Students from the Marriott School of Management at Brigham Young University helped successfully launch the Pete Suazo Business Center, Salt Lake City's newest business support facility for Utah's Hispanic and underserved communities.
As part of the Marriott School's service-learning initiative, graduate students Jessica Johnson, Geoff Howard, Marcelo Ontiveros, Adam Stevens, Adrian Araoz, Brenda Sandoval, Marcie Holloman and Miguel Romero played an integral role in the center's formation and launch.
They developed a Web site, marketing presentations, a business plan, financial statements and a strategic plan for intake assessment.
"The students have been instrumental in helping the center get off the ground," said Sam Guevara, vice chair of the center. "We're really looking forward to continuing our partnership and moving into the next round when students will be able to work with clients, evaluate and collect data and help the center make educated decisions."
The Pete Suazo Business Center was officially launched at an opening ceremony Aug. 22. Students put together press kits and helped coordinate the opening press conference.
"Helping the center arrange the launch gave me an inside perspective of what it's really like to start a non-profit organization," said Jessica Johnson, a second-year MBA student from Sierra Vista, Ariz. "I learned it's a balancing act that requires a lot of drive and devotion, but it's very rewarding in the end."

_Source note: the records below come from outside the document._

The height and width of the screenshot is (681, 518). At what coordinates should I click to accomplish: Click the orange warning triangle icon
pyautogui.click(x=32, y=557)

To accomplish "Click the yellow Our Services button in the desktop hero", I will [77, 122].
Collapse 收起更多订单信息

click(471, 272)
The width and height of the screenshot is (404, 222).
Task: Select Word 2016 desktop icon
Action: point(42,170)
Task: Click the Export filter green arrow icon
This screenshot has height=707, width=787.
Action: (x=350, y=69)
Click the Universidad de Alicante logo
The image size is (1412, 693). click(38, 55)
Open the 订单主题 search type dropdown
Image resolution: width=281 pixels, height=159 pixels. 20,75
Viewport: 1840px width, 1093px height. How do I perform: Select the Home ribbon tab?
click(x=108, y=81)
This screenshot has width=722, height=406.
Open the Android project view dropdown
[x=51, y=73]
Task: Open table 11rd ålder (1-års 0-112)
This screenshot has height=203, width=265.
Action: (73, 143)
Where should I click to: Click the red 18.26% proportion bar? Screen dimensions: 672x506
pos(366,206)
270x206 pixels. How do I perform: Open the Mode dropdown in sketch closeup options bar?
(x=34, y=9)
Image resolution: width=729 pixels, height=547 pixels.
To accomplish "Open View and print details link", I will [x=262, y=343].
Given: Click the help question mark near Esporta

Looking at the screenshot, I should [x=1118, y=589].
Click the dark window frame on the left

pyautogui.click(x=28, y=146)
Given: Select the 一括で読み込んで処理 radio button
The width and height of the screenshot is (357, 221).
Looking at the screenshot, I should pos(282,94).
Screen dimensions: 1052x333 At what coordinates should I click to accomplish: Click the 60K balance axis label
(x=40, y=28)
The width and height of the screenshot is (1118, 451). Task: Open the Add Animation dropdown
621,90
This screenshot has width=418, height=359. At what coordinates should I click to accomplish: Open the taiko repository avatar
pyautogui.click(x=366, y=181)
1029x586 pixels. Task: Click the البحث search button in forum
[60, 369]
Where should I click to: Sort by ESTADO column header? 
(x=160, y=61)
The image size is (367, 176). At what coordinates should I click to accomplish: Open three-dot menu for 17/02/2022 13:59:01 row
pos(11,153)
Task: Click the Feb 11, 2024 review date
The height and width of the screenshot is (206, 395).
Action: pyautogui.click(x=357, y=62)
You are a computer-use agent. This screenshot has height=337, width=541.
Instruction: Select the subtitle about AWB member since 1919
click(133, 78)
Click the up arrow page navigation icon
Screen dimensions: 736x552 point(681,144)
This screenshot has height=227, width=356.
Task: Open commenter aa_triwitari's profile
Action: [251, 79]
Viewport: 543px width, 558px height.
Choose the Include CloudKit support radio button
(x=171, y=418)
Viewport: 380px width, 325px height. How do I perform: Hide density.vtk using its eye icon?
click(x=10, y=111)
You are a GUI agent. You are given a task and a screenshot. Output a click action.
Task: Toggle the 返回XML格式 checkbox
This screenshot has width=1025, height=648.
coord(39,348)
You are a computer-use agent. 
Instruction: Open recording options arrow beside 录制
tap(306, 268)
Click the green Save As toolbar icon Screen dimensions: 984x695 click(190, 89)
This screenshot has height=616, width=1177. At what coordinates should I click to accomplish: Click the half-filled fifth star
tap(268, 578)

More than 100 people attended the opening ceremony, including Sen. Robert F. Bennett of Utah who spoke and cut the ribbon. Sen. Bennett, Marriott School Dean Ned C. Hill and major donors were given keys to the center and recognized for their support.
"It was wonderful working with so many people motivated to do something for the welfare of others," said Marcelo Ontiveros, a second-year MBA student from Mendoza, Argentina. "We really felt a responsibility to do things right for the center and all those involved."
Marriott School students plan to continue working with the Suazo Business Center and other community-based organizations through the school's service-learning and diversity activities, which are integrated into several undergraduate and graduate business courses. Students are able to practice business problem-solving and needs assessment as they partner with groups that provide services to individuals and groups from different cultures and economic backgrounds.
"Several of the students involved with the center told me this experience was one of the most meaningful of their graduate program," said Louise Illes, director of the Service Learning and Diversity office and Suazo Business Center board member. "These kinds of opportunities encourage students to respect difference and become more civic-minded."
The new center is named after the late Utah senator Pete Suazo and serves as a business resource and network for the city's growing Hispanic and underserved communities. Business courses offered include entrepreneurship, business plan development, bankruptcy, credit and computer skills. The center is located within Suazo's former district at 625 West Girard Street (540 North).
"The new facility plays a critical role in the development and empowerment of the minority community in Utah," said Gladys Gonzales, chair of the center. "Clients receive one-on-one counseling and business training with the appropriate tools to overcome language and cultural barriers."